Aldo Ferrari ne La Foresta e la steppa. Il mito dell’Eurasia nella cultura russa descrive come il concetto di «prostantvo», spazio, abbia influenzato la psicologia della Russia zarista e di quella moderna, in cui le frontiere sono indefinibili in virtù della loro natura di civiltà più estesa al mondo. L’immensa prospettiva pianeggiante e la mancanza di punti di riferimento ne condiziona la psiche provocando sia un desiderio di velocità, per ridurre le distanze, che si traduce in una innata attitudine alle imprese coraggiose e nell’azzardo; sia a una profonda paranoia, il complesso di sentirsi sempre circondati da nemici pronti ad aggredirli. Questo spiega le ragioni delle molte conquiste dal Caucaso alla Crimea tentate durante la storia, spesso frutto più di una schizofrenia di Stato piuttosto che di strategia geopolitica.

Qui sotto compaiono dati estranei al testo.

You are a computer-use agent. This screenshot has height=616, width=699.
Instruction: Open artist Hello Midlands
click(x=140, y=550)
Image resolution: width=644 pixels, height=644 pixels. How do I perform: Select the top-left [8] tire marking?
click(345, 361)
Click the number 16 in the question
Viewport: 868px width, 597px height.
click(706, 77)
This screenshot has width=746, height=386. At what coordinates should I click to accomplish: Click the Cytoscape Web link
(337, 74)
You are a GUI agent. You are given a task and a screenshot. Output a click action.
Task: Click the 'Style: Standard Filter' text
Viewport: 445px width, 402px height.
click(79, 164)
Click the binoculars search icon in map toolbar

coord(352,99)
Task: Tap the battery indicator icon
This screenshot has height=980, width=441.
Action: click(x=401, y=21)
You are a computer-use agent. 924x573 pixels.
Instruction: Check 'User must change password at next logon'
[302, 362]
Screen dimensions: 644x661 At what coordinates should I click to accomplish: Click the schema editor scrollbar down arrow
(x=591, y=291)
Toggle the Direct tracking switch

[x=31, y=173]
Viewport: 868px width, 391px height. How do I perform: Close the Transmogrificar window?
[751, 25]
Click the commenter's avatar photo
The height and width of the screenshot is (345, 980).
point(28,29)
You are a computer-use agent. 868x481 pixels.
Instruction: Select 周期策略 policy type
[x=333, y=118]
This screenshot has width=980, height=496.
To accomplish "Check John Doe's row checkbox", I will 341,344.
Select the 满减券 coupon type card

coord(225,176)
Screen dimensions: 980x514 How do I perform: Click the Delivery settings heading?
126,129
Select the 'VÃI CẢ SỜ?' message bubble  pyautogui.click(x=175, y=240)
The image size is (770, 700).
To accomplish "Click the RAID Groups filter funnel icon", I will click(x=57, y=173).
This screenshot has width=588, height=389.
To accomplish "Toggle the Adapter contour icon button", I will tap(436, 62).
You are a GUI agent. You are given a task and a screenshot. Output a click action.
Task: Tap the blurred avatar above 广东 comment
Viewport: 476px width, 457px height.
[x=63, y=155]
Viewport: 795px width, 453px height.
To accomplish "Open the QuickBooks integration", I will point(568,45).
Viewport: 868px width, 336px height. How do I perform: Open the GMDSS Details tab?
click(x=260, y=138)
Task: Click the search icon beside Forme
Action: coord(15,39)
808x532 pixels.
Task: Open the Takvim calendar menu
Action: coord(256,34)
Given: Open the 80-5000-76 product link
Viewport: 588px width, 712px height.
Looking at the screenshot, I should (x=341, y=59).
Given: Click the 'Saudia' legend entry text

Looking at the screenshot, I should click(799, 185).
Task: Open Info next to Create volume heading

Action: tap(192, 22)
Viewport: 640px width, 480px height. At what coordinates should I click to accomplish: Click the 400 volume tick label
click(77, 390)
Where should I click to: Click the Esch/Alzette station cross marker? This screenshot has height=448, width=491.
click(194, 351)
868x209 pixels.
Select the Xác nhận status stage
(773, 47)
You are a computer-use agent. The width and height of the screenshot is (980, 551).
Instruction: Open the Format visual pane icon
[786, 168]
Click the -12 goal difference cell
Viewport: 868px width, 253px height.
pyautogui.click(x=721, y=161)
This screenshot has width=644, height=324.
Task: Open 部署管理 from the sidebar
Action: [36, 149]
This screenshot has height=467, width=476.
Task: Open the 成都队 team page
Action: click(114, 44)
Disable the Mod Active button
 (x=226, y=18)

Inoltre, nella semantica russa, nazionalità ha un significato molto più fluido rispetto all’idea europea, trincerata nei confini, essa è legata alla parentela e alla stirpen con distinzioni giuridiche nette. Secondo lo storico Andreas Kappeler, Centro e periferia nell’impero russo, durante lo «Carstvo», si era «rossiskij», sudditi fedeli del sovrano sacro, incluse le differenti etnie e «russkij», di nazionalità in quanto comunità etnico-linguistica. Tale impostazione è ripresa recentemente dal filosofo Alexsandr Dugin ne L’ultima guerra dell’isola-mondo, dove l’entità statale è la Federazione Russa, e non più l'Impero, ma l'impostazione permane.


In passato il ceppo predominante imponeva alle genti di stirpe non russa, «inorodcy», una limitazione nei diritti e nella vita quotidiana, mentre i Piccoli Russi (ucraini) e i Russi Bianchi (bielorussi) mantenevano i propri diritti politici anche se subivano pesanti discriminazioni per la loro condizione sociale (in maggioranza erano servi della gleba). Oggi il Paese non fa mistero della sua riluttanza riguardo gli immigrati, ai quali scoraggia il desiderio di ingresso e integrazione attraverso una rigidissima burocrazia, fortemente corrotta e dalle tempistiche bibliche; oltre a distinguere i cittadini di stirpe puramente russa e altri di origine mista.


Si tratta di una percezione della natura umana tipicamente asiatica. In Cina, Giappone, India le discriminazioni su base sociale ed etnica sono le fondamenta delle civiltà, si può quasi parlare di un razzismo istituzionale che non assume per niente l’accezione negativa occidentale. Al contrario, la diversità diventa un fattore determinante per distinguersi e per rispondere all’equazione appartenenza=partecipazione dove la discendenza definisce l’identità, i diritti costituiscono un privilegio ereditato e la libertà è un onere, da esercitare in funzione del ruolo di elemento parte di una comunità ben specifica, e non corrisponde all’egoismo di poter fare qualsiasi cosa si voglia, a discapito degli altri.


Mentre in Italia si reclama lo Ius soli, nell’isteria dei diritti per tutti e a tutti i costi, in Russia l’ottenimento della cittadinanza è cosa seria, un iter volutamente complesso che richiede diversi anni di residenza e lavoro dimostrabili, uno stato di salute impeccabile, vi è perfino un test selettivo di conoscenza della lingua e della cultura per il solo permesso di residenza permanente.


Il processo evolutivo dell'identità russa è stato talmente complesso che dell'insieme di queste considerazioni gli stessi russi sono spesso inconsapevoli, si tratta di fenomeni che hanno permeato in profondità il loro inconscio e sono parte della loro normalità.